Stored records:
____________
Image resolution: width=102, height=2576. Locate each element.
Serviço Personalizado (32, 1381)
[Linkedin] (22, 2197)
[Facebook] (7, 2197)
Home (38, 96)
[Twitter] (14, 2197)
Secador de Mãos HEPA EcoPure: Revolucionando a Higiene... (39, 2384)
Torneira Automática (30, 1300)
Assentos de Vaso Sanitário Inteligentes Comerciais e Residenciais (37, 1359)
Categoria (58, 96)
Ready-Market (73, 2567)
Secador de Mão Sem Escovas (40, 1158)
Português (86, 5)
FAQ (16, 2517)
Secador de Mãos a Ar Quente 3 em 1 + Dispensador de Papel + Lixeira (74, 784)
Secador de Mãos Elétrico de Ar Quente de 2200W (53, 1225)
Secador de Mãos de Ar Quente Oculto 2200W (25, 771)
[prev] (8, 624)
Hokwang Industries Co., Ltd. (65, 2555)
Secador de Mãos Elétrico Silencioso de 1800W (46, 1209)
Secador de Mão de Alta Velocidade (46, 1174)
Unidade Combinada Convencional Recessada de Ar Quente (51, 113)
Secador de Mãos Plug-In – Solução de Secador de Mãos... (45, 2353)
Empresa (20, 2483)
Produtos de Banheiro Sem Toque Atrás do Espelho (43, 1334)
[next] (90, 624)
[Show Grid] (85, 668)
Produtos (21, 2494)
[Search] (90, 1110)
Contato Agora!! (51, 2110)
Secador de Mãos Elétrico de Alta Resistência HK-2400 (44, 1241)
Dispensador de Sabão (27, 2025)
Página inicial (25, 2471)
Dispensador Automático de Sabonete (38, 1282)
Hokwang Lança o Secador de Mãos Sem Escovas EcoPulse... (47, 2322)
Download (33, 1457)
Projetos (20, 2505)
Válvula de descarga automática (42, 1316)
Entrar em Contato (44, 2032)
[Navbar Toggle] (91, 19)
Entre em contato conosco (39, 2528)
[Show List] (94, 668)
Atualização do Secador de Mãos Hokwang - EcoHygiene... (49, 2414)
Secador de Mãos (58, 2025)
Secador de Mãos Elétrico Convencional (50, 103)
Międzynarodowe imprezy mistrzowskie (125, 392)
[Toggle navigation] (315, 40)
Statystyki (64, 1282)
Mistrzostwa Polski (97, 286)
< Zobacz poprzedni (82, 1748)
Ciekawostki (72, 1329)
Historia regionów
____________
**WHAT TO DO**
An exact reproduction of all the records is required.

**YOUR SOLUTION**
Image resolution: width=102, height=2576. Locate each element.
Serviço Personalizado (32, 1381)
[Linkedin] (22, 2197)
[Facebook] (7, 2197)
Home (38, 96)
[Twitter] (14, 2197)
Secador de Mãos HEPA EcoPure: Revolucionando a Higiene... (39, 2384)
Torneira Automática (30, 1300)
Assentos de Vaso Sanitário Inteligentes Comerciais e Residenciais (37, 1359)
Categoria (58, 96)
Ready-Market (73, 2567)
Secador de Mão Sem Escovas (40, 1158)
Português (86, 5)
FAQ (16, 2517)
Secador de Mãos a Ar Quente 3 em 1 + Dispensador de Papel + Lixeira (74, 784)
Secador de Mãos Elétrico de Ar Quente de 2200W (53, 1225)
Secador de Mãos de Ar Quente Oculto 2200W (25, 771)
[prev] (8, 624)
Hokwang Industries Co., Ltd. (65, 2555)
Secador de Mãos Elétrico Silencioso de 1800W (46, 1209)
Secador de Mão de Alta Velocidade (46, 1174)
Unidade Combinada Convencional Recessada de Ar Quente (51, 113)
Secador de Mãos Plug-In – Solução de Secador de Mãos... (45, 2353)
Empresa (20, 2483)
Produtos de Banheiro Sem Toque Atrás do Espelho (43, 1334)
[next] (90, 624)
[Show Grid] (85, 668)
Produtos (21, 2494)
[Search] (90, 1110)
Contato Agora!! (51, 2110)
Secador de Mãos Elétrico de Alta Resistência HK-2400 (44, 1241)
Dispensador de Sabão (27, 2025)
Página inicial (25, 2471)
Dispensador Automático de Sabonete (38, 1282)
Hokwang Lança o Secador de Mãos Sem Escovas EcoPulse... (47, 2322)
Download (33, 1457)
Projetos (20, 2505)
Válvula de descarga automática (42, 1316)
Entrar em Contato (44, 2032)
[Navbar Toggle] (91, 19)
Entre em contato conosco (39, 2528)
[Show List] (94, 668)
Atualização do Secador de Mãos Hokwang - EcoHygiene... (49, 2414)
Secador de Mãos (58, 2025)
Secador de Mãos Elétrico Convencional (50, 103)
Międzynarodowe imprezy mistrzowskie (125, 392)
[Toggle navigation] (315, 40)
Statystyki (64, 1282)
Mistrzostwa Polski (97, 286)
< Zobacz poprzedni (82, 1748)
Ciekawostki (72, 1329)
Historia regionów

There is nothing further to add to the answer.